● WHAT YOU NEED TO DO:
(1) Write out the passage of the share allotment notice between "As at 3 June 2014, the" and "of treasury shares).", inclusive.
(2) Answer these questions from the share allotment notice:
(a) What aggregate nominal value limits allotments under paragraph (i) of the resolution?
(b) How many ordinary shares did the Company hold in treasury as at 3 June 2014?
(c) In connection with what do the directors intend to issue new shares?

** start TEXT **

The aggregate nominal value which can be allotted under the authority set out in paragraph (i) of the resolution is limited to £26,343,918 (representing 263,439,186 ordinary shares of 10 pence each), which is approximately one third of the issued ordinary share capital (excluding treasury shares) of the Company as at 3 June 2014 (being the latest practicable date before publication of this notice). In accordance with guidance issued by the Association of British Insurers, the authority in paragraph (ii) of the resolution will authorise the directors to allot shares, or to grant rights to subscribe for or convert any security into shares, only in connection with a fully preemptive rights issue, up to a further nominal value of £26,343,918 (representing 263,439,186 ordinary shares). This amount (together with the authority provided under paragraph (i) of the resolution) represents approximately two‑thirds of the issued ordinary share capital (excluding treasury shares) of the Company as at 3 June 2014. This authority will expire at the earlier of the end of the next AGM of the Company or 15 months from the date that Resolution 17 is passed (unless previously renewed, varied or revoked by the Company in a general meeting).
The directors currently have no intention of issuing new shares, or of granting rights to subscribe for or to convert any security into shares, except in connection with the Company's employee share schemes.
As at 3 June 2014, the Company held 10,495,131 ordinary shares in treasury, representing approximately 1.33% of the total ordinary share capital in issue (calculated exclusive of treasury shares).

** end TEXT **
** start PROVIDED INFORMATION **

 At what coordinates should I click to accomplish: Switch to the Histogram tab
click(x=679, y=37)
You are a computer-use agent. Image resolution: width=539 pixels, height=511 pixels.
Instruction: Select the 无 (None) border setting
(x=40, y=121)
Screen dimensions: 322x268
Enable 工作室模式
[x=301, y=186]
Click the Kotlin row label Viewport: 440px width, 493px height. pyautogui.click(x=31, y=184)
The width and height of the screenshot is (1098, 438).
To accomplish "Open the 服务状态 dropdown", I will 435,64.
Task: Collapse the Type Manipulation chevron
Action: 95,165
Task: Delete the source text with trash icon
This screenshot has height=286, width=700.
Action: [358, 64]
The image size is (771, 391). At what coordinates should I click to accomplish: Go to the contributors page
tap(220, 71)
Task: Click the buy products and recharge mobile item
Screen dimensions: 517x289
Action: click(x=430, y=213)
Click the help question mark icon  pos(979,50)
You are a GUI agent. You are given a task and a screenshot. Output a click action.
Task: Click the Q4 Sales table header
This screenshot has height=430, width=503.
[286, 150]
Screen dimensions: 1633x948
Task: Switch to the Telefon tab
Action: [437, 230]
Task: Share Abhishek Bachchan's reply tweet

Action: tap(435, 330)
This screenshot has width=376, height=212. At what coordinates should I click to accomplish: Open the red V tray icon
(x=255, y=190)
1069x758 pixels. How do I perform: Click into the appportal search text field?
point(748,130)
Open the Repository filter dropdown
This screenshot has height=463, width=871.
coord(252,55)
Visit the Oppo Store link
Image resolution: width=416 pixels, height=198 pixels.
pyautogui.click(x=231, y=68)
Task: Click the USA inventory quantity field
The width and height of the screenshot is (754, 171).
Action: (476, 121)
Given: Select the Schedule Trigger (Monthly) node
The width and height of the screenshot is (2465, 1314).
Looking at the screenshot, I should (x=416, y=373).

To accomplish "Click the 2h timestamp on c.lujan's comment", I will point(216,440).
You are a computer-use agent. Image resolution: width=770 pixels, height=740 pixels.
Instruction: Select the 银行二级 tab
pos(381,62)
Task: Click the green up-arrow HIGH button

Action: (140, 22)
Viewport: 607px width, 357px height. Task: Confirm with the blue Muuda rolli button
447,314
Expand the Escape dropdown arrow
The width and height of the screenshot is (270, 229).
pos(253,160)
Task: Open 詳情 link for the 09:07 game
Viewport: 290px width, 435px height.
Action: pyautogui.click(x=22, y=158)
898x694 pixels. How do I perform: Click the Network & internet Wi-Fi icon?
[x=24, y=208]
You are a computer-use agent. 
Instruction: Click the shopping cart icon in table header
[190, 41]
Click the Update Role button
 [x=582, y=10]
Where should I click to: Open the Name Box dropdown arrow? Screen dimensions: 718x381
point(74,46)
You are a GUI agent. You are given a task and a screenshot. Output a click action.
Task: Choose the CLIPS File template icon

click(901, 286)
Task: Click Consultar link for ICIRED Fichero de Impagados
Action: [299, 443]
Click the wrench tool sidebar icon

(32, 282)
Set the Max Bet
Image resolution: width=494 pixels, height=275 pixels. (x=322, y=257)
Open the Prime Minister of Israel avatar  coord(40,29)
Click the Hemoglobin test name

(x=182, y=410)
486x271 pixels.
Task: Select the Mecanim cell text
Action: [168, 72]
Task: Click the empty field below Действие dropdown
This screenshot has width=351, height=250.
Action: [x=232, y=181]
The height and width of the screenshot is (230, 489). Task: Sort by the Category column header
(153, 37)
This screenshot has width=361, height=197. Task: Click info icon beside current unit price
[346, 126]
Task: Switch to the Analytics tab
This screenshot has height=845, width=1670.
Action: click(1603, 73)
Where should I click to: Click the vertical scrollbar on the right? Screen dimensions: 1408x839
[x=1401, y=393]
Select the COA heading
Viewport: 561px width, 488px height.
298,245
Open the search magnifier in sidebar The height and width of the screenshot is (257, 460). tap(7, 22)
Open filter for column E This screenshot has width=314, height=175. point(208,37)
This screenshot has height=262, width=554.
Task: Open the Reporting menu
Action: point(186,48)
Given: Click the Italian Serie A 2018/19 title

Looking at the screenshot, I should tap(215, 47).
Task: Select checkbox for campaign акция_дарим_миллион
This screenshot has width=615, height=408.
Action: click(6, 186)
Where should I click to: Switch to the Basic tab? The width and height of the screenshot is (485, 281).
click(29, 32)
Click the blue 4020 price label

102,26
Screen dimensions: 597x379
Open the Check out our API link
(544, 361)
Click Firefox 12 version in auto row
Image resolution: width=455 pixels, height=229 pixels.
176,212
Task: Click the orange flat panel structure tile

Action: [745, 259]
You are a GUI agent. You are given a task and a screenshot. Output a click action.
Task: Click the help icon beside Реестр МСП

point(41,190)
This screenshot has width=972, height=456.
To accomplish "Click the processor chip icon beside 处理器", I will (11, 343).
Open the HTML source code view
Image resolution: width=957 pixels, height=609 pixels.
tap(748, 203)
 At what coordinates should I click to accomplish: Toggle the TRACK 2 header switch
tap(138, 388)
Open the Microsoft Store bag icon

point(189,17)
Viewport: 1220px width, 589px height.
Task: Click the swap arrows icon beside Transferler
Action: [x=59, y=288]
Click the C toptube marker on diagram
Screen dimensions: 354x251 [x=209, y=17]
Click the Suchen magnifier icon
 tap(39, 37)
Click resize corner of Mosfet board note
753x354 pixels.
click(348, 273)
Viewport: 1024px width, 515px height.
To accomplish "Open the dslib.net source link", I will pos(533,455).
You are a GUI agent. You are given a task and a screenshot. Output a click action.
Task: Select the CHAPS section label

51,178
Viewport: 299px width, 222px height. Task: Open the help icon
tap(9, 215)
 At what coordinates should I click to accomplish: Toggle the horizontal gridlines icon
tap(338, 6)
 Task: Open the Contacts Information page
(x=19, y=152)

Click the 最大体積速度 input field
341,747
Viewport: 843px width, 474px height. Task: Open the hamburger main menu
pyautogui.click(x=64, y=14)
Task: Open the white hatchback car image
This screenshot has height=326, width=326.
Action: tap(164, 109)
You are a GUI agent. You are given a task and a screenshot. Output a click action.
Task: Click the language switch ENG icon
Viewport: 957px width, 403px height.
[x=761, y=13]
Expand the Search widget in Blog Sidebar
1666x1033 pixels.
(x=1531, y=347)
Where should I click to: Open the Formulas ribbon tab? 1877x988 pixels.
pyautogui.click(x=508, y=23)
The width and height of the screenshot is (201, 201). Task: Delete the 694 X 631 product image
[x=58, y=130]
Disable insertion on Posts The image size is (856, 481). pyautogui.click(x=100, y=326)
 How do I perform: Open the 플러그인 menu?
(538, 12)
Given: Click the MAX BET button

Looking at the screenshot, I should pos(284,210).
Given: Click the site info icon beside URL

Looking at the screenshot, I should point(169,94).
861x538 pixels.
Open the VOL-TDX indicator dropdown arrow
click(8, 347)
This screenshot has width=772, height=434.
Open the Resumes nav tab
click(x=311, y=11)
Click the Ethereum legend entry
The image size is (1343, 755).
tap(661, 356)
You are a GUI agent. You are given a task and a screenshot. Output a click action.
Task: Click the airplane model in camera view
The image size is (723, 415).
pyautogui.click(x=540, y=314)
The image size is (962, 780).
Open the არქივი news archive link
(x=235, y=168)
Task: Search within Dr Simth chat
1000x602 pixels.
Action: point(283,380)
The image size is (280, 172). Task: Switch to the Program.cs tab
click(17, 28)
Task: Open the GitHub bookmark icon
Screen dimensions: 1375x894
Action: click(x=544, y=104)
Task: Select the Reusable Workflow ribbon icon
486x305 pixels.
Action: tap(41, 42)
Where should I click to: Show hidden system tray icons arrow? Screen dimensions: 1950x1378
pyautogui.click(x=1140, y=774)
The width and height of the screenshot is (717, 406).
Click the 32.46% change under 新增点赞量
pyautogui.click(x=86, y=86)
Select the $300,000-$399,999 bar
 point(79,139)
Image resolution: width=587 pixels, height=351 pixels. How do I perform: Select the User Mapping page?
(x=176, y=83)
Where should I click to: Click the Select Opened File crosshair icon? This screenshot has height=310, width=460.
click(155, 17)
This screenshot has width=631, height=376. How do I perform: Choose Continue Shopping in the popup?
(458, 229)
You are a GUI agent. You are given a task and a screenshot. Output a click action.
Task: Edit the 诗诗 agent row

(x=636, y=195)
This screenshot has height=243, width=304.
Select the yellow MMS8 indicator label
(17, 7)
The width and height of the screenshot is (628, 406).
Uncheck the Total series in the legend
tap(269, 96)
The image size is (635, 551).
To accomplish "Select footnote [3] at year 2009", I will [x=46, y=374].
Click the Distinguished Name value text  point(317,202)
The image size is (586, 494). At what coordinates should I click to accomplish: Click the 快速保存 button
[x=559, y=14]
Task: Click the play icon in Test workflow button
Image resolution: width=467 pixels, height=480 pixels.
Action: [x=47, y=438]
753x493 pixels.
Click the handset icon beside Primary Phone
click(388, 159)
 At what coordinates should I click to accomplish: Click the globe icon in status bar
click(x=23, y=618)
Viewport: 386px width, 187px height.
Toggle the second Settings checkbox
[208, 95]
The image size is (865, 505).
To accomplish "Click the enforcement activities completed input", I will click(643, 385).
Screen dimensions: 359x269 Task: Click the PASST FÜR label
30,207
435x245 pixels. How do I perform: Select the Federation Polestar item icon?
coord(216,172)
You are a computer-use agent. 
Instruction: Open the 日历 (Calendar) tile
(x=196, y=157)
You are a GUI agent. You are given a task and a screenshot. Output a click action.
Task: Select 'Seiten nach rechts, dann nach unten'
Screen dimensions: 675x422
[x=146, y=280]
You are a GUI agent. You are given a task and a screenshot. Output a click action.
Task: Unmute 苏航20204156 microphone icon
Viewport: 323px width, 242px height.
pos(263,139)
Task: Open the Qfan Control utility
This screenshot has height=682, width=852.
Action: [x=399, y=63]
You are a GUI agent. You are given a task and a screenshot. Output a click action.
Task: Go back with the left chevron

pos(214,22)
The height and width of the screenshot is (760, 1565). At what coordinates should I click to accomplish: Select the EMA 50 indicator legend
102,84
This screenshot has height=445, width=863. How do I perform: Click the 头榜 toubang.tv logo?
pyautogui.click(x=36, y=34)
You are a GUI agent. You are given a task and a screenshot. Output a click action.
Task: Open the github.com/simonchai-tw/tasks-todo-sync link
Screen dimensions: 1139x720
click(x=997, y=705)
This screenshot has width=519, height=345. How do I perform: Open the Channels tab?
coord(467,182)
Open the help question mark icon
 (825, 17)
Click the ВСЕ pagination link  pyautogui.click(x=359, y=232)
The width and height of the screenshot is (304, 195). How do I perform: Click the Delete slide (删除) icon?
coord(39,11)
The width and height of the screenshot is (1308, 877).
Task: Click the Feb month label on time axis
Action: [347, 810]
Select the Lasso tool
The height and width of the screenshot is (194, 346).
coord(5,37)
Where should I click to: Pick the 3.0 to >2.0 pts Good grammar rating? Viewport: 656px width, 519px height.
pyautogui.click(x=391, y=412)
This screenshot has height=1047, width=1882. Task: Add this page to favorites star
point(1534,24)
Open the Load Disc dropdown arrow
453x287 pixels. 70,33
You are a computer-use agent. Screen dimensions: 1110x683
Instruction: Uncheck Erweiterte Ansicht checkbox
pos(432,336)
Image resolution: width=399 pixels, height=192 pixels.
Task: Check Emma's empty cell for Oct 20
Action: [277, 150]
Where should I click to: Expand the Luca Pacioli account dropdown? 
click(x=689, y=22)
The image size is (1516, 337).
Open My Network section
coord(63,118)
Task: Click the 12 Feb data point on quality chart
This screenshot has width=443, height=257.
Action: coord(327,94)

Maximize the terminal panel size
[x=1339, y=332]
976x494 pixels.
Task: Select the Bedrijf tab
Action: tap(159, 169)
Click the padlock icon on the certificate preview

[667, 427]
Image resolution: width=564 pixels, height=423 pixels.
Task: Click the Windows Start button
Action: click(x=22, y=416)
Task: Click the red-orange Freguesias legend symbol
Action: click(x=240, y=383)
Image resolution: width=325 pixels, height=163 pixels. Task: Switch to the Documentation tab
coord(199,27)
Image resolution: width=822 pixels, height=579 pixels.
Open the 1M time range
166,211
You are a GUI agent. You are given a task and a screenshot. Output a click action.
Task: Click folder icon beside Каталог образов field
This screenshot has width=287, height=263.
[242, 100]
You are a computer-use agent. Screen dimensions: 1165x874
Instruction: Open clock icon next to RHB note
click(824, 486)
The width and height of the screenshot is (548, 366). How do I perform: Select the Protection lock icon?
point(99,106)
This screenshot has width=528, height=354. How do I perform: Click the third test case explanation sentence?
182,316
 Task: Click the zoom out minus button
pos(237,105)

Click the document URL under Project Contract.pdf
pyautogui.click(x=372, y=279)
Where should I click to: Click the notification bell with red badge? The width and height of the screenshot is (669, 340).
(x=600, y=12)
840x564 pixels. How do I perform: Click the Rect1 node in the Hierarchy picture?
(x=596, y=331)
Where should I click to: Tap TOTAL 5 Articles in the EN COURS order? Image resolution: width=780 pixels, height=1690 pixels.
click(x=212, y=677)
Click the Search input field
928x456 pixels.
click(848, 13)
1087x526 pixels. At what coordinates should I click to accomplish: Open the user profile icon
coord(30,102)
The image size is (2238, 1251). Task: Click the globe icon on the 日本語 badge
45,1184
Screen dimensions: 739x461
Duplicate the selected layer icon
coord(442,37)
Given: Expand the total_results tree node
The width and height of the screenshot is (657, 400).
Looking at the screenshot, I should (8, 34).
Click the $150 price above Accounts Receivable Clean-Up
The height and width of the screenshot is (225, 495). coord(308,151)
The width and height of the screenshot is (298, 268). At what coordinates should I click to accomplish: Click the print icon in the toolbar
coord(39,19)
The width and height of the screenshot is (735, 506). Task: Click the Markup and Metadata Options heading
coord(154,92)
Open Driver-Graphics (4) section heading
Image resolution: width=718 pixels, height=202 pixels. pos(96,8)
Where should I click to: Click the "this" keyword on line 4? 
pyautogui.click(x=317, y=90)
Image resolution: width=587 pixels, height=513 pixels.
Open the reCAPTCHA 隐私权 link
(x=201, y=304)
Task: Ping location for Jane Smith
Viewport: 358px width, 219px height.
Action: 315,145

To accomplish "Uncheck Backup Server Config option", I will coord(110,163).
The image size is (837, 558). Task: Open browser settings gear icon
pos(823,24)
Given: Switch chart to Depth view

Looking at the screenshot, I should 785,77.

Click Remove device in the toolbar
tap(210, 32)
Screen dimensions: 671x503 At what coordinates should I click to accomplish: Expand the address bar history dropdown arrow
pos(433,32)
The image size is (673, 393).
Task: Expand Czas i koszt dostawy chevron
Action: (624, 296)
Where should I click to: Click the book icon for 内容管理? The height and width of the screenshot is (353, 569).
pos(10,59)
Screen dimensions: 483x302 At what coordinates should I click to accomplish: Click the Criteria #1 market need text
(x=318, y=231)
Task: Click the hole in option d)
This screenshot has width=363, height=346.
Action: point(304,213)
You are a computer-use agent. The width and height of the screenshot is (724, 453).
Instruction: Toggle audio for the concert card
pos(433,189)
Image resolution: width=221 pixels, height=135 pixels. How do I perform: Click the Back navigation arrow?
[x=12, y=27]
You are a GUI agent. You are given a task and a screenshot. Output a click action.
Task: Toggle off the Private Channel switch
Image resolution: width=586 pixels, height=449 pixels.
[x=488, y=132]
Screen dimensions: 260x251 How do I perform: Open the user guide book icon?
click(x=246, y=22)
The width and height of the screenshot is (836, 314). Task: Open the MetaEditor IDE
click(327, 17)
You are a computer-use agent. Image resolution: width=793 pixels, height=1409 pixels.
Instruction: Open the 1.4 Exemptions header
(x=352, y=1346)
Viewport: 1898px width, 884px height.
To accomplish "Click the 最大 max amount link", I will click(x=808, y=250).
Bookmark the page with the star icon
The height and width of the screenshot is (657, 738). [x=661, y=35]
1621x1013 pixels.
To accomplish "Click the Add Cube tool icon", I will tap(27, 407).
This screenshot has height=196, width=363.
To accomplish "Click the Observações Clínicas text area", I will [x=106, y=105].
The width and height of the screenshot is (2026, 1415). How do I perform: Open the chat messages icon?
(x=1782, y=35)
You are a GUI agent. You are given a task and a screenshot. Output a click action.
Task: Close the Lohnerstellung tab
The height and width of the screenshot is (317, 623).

** end PROVIDED INFORMATION **

● OUTPUTS FOR THE TASKS:
(1)
As at 3 June 2014, the Company held 10,495,131 ordinary shares in treasury, representing approximately 1.33% of the total ordinary share capital in issue (calculated exclusive of treasury shares).

(2)
(a) £26,343,918
(b) 10,495,131
(c) The Company's employee share schemes